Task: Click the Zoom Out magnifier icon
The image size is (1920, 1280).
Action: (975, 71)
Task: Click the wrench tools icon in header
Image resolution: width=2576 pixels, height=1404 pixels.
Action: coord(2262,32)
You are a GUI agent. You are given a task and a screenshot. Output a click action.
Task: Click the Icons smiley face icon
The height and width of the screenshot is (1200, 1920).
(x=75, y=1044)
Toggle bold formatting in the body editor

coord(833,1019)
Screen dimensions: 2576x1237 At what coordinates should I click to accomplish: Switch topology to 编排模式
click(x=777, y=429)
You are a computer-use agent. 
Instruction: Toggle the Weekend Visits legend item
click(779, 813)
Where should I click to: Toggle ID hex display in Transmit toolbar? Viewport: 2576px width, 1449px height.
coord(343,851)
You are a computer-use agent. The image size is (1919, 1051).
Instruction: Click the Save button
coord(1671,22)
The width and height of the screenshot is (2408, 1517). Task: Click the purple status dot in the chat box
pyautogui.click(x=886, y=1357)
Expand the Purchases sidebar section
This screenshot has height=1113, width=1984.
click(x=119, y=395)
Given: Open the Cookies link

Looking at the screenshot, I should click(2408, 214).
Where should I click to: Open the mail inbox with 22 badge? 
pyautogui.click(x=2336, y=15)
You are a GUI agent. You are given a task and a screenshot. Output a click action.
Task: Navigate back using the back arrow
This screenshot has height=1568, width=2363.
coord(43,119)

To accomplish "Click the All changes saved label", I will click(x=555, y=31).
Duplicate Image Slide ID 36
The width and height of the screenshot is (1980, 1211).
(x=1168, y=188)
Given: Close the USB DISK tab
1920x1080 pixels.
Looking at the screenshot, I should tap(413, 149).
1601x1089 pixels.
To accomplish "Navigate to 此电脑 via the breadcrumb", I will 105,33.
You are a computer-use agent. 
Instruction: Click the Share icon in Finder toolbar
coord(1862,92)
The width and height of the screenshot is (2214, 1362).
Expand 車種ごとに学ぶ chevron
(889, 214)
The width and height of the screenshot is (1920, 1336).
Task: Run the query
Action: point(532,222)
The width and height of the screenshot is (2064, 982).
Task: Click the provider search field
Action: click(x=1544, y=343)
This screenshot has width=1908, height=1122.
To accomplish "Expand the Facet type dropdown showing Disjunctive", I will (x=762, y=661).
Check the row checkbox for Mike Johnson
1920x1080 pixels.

-------------------------

§ **Work item**: Search the listing for the string "Navigate". Copy each line where it is found.

§ **Solution for this problem**:
Task: Navigate back using the back arrow
To accomplish "Navigate to 此电脑 via the breadcrumb", I will 105,33.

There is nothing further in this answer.